Simon Heffer

The Tory beauty contest is enough to bring on an attack of terminal revulsion

The Tory beauty contest is enough to bring on an attack of terminal revulsion

issue 16 July 2005

Meanwhile, back at the Tory party, they are still looking for a new leader. Thanks to the perceived brilliance of the Prime Minister — he has fed Africa, secured the 2012 Olympics and now crossed the Rhine in what the editor of this organ prefers not to call the war on terrorism — many Tory MPs have lost interest in the not unimportant question of who will succeed Michael Howard. Until Mr Blair resigns, it’s game off. One or two leadership candidates privately profess admiration for him. One ex-minister, almost unique in not yet being a candidate himself, told me this was ‘the most f—ing depressing period in the party’s history’. Another, a former long-serving whip, retailed with astonishment his impressions of an article in praise of David Davis that he had read in a supposedly serious newspaper. ‘Once I reached the bits that I knew about,’ said the ex-whip, who has observed the heir presumptuous at close quarters over several years, ‘I realised it was absolute bollocks.’ Just to even things up, two veteran supporters of David Cameron professed that even if he were to win he would be ‘shredded’ by the media within a year as William Hague was, because of his inexperience.

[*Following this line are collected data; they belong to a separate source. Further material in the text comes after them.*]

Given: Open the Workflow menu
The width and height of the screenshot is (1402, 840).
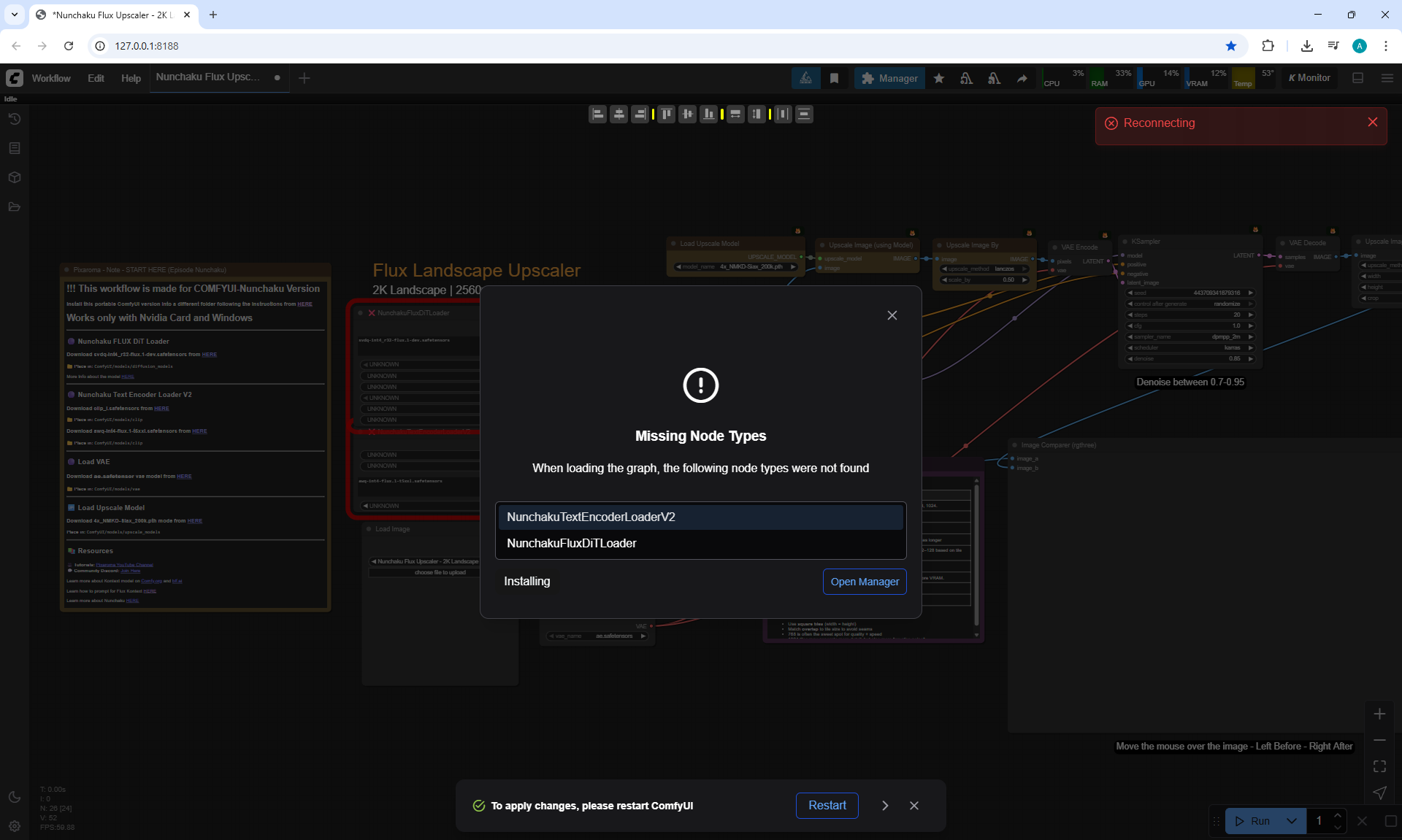Looking at the screenshot, I should click(51, 78).
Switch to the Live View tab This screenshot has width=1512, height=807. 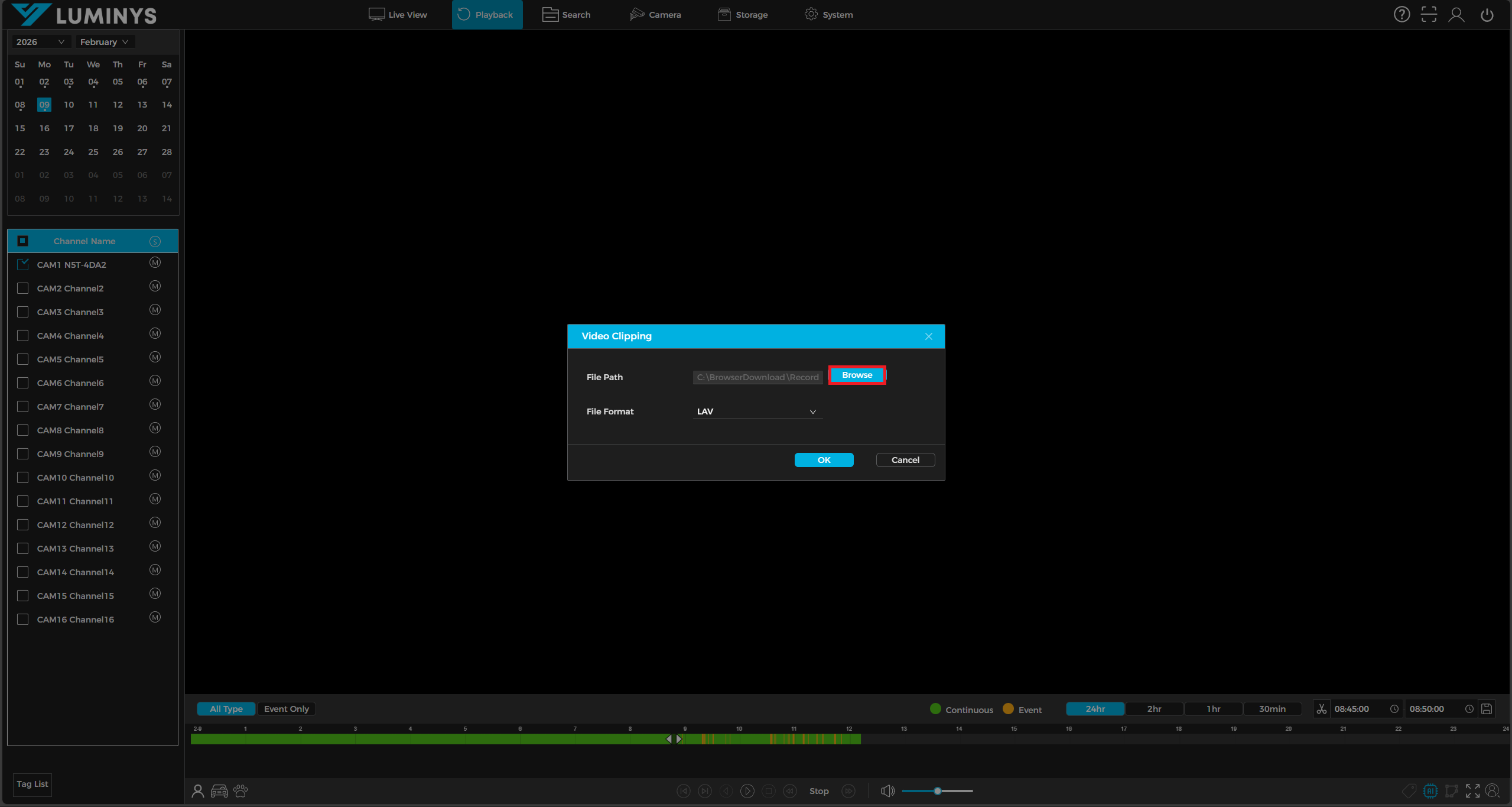[398, 15]
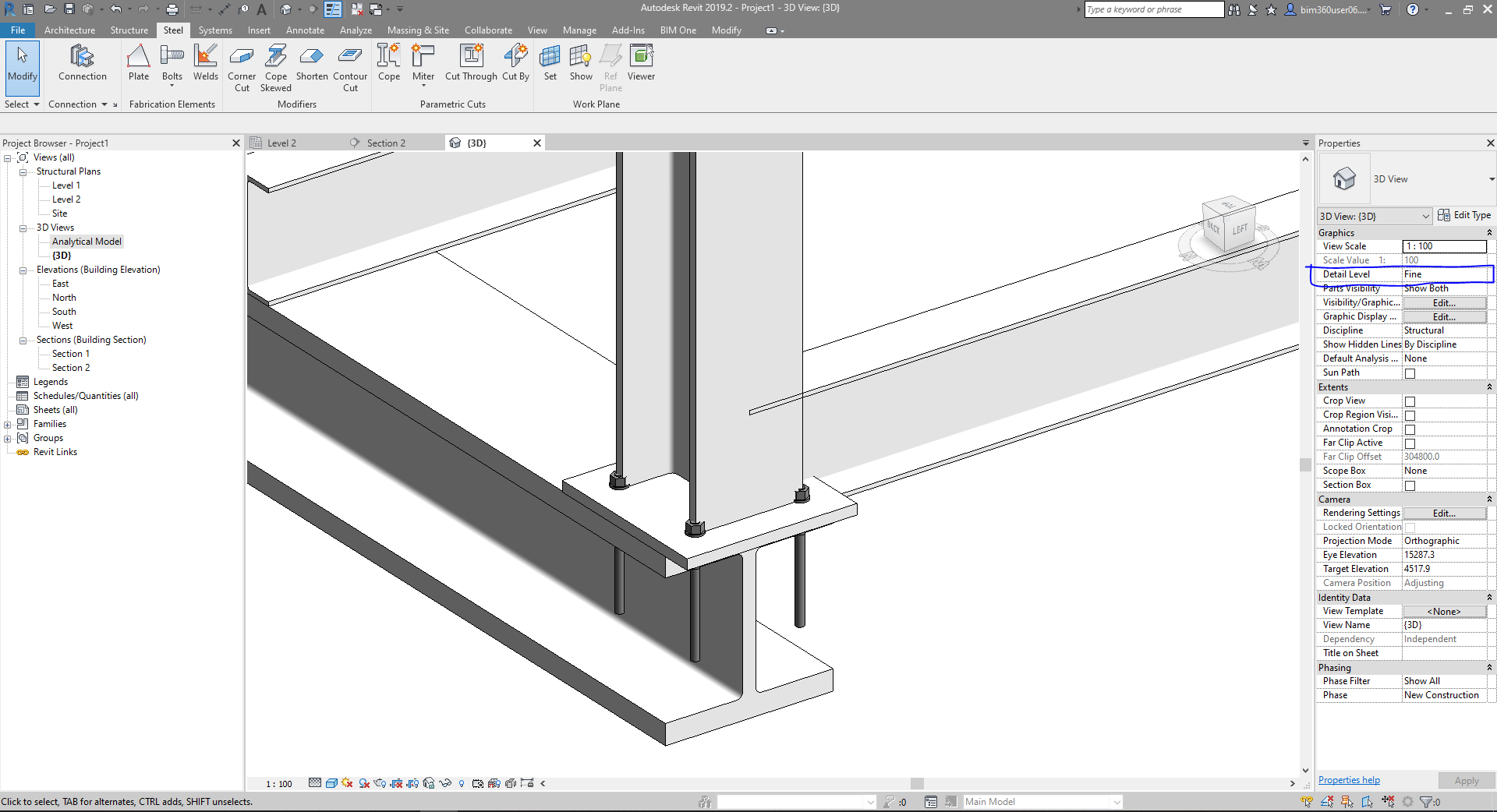
Task: Open the Miter tool
Action: click(x=423, y=62)
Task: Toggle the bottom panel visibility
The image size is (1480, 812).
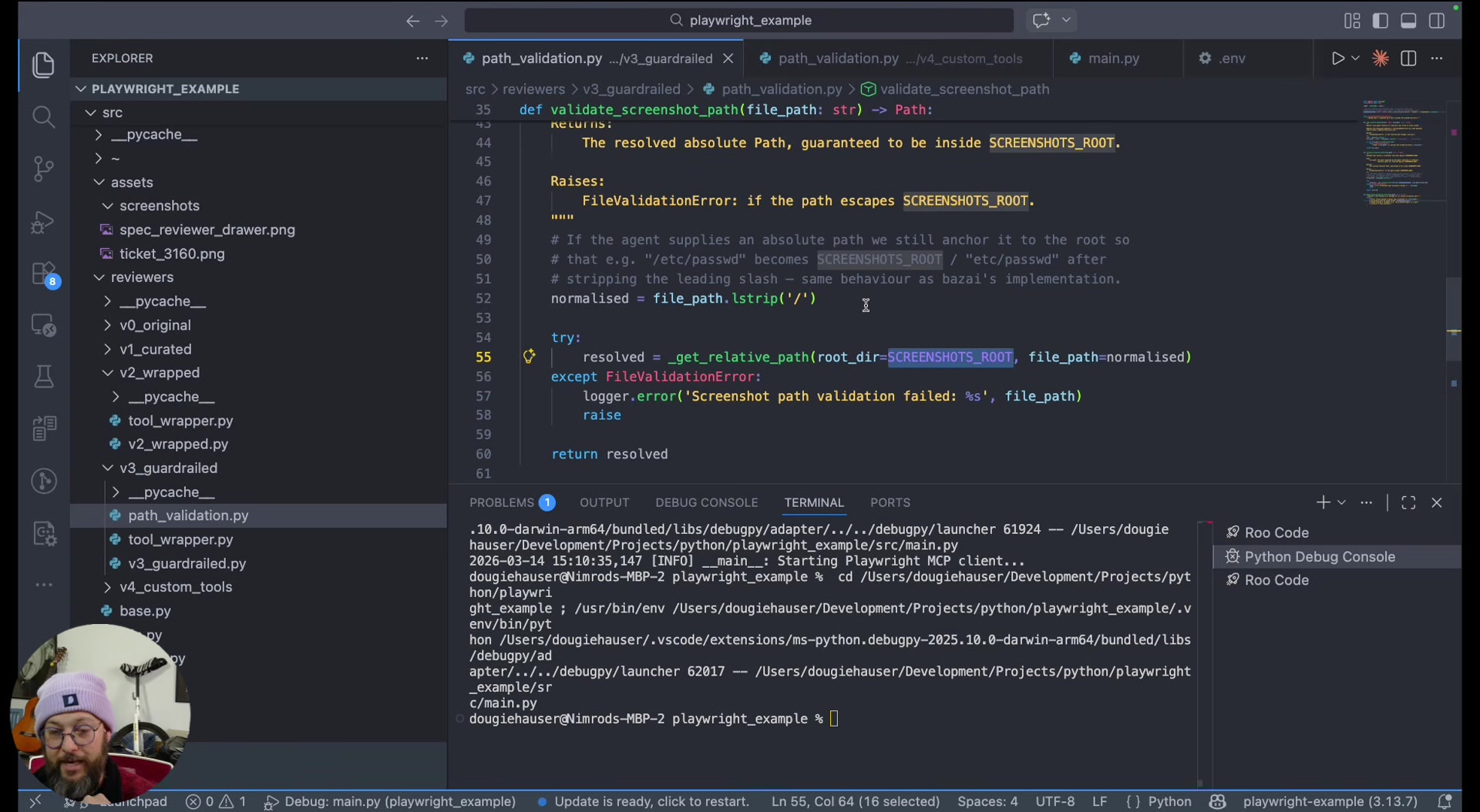Action: (x=1408, y=21)
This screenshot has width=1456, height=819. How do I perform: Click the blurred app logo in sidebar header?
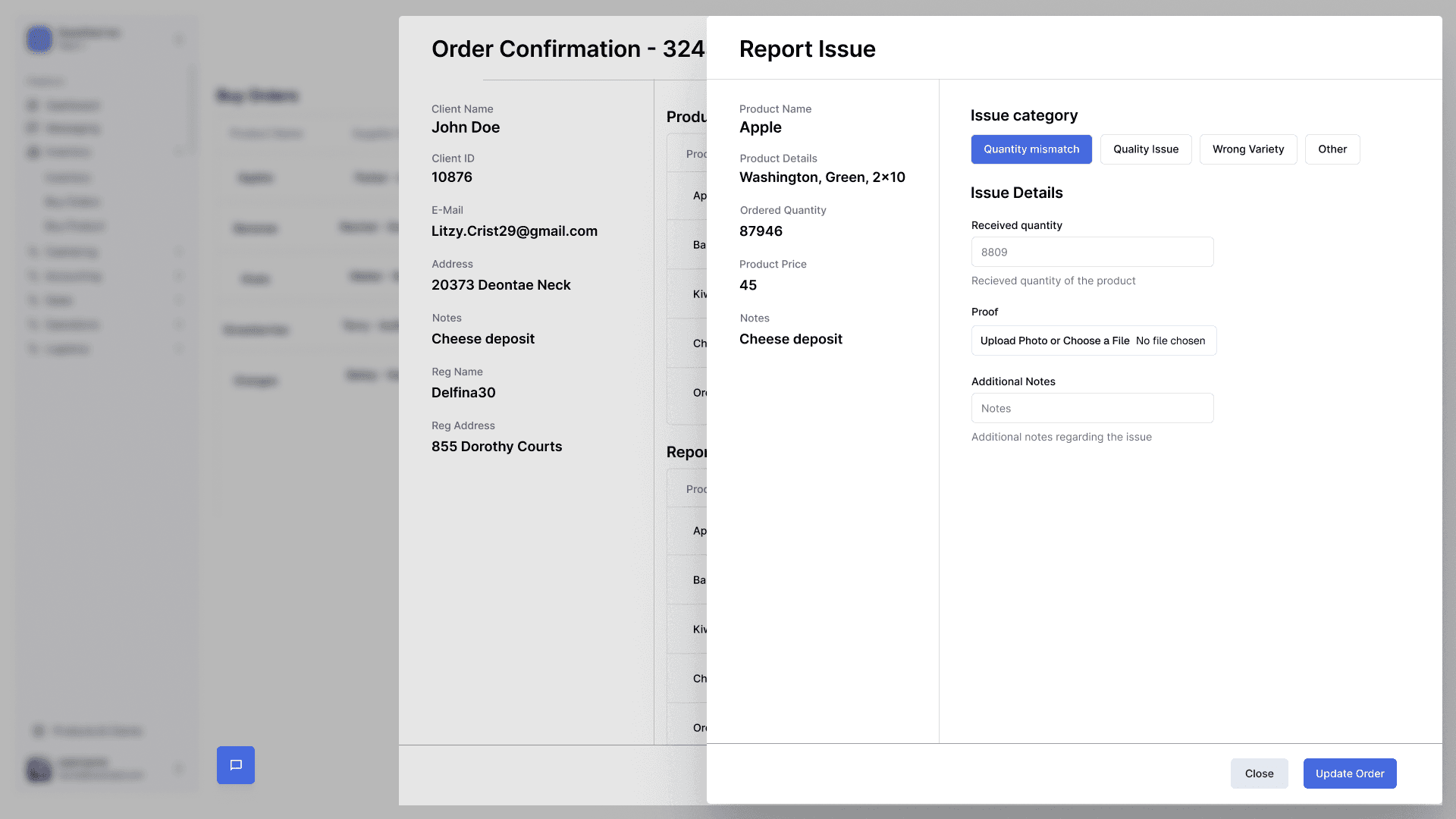[39, 39]
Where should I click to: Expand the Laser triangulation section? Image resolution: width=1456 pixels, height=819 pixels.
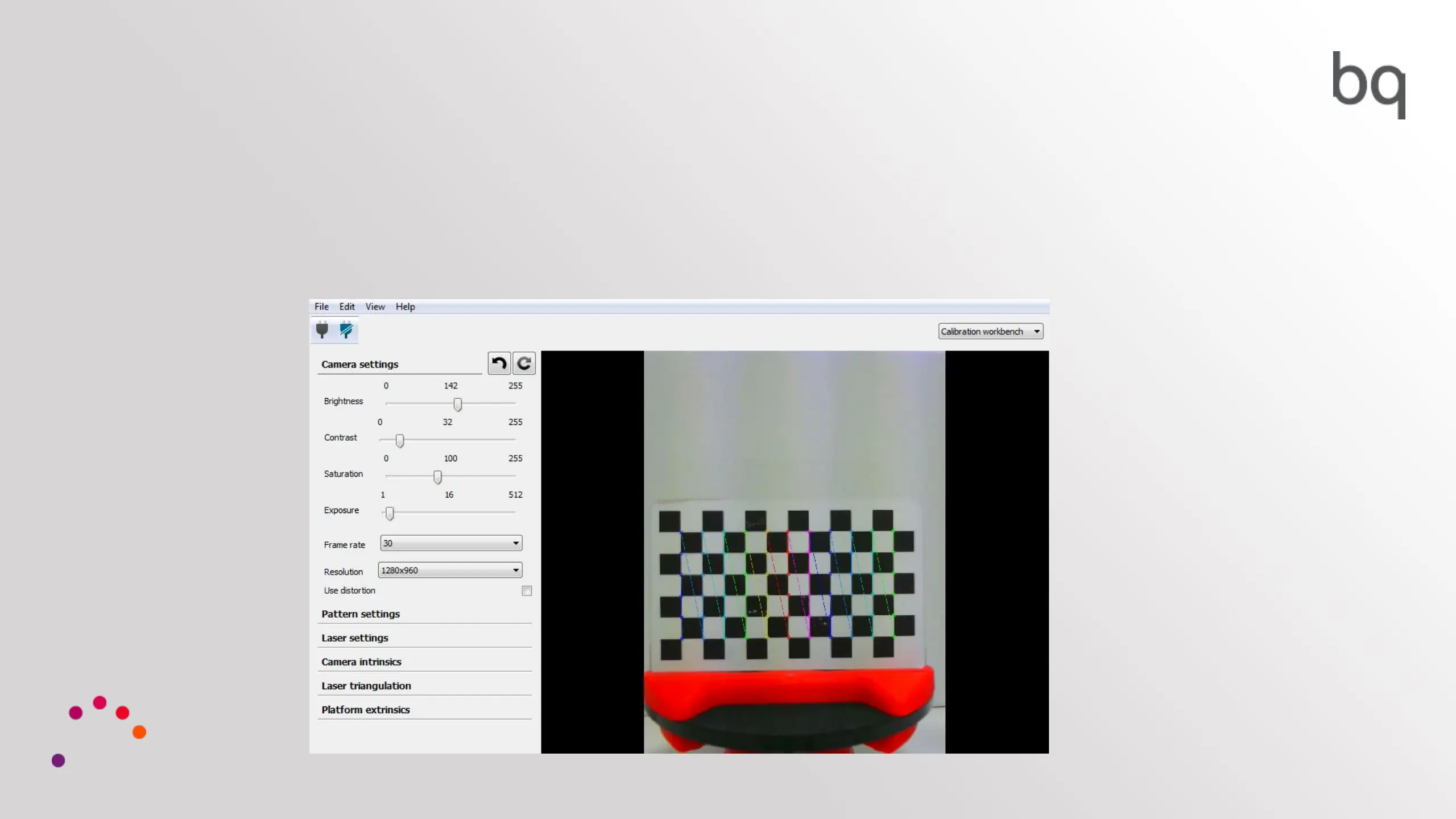[366, 685]
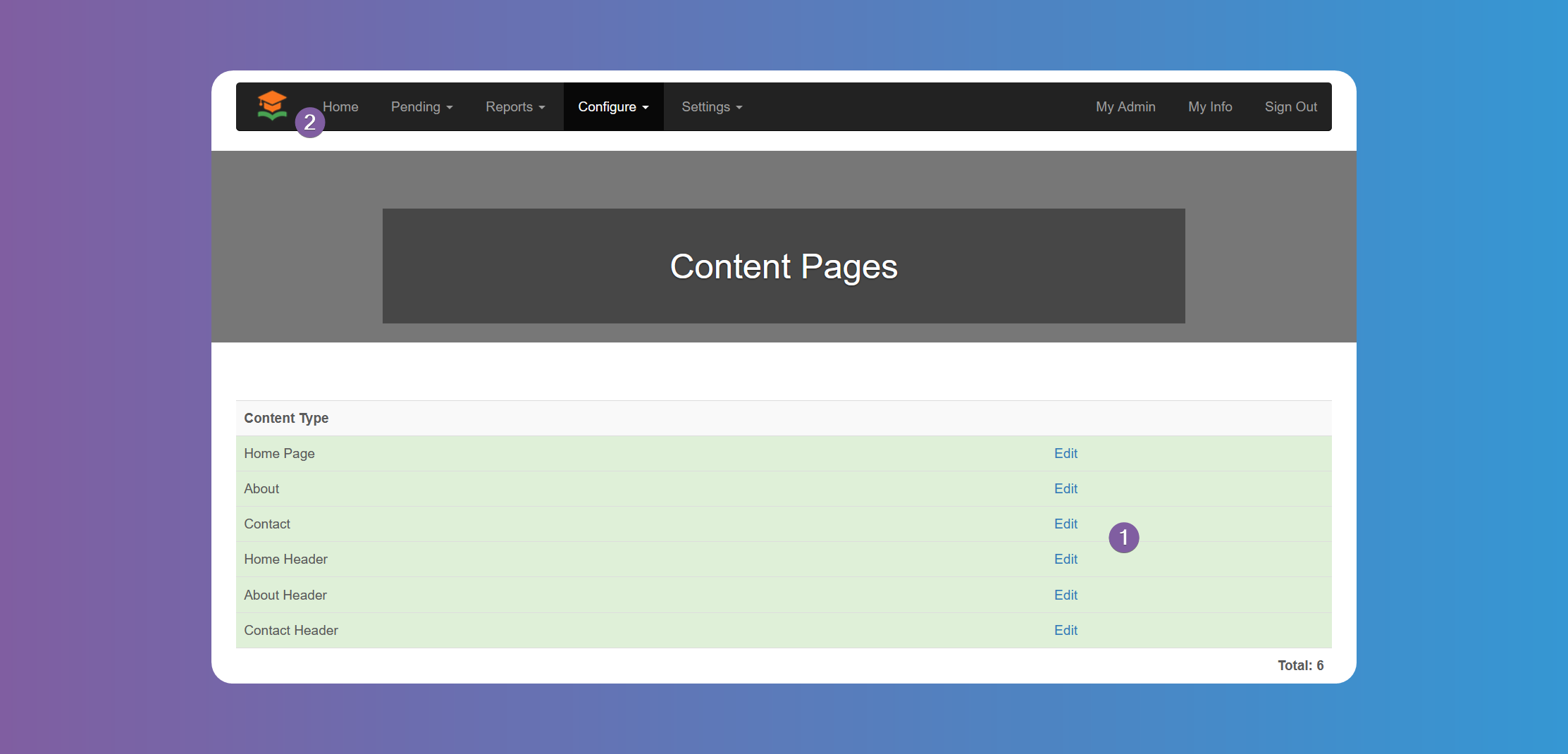The height and width of the screenshot is (754, 1568).
Task: Select Home in the navigation bar
Action: (x=340, y=106)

An observation from another ex-frontbencher, though, was the most pertinent. ‘We have stopped thinking. We have stopped offering any idea of what we might stand for. We have nothing new to offer.’ Despite the publication of articles, and even pamphlets, by would-be leaders, and interviews of various degrees of cheesiness in which they have been able to share their world view, he is right. One such pamphlet, by Mr Michael Ancram (as the Marquess of Lothian still oddly insists on calling himself), does indeed admit that the party’s failure at the last three elections ‘was largely because the vast majority of the British people did not know what a Conservative really was or what we stood for’.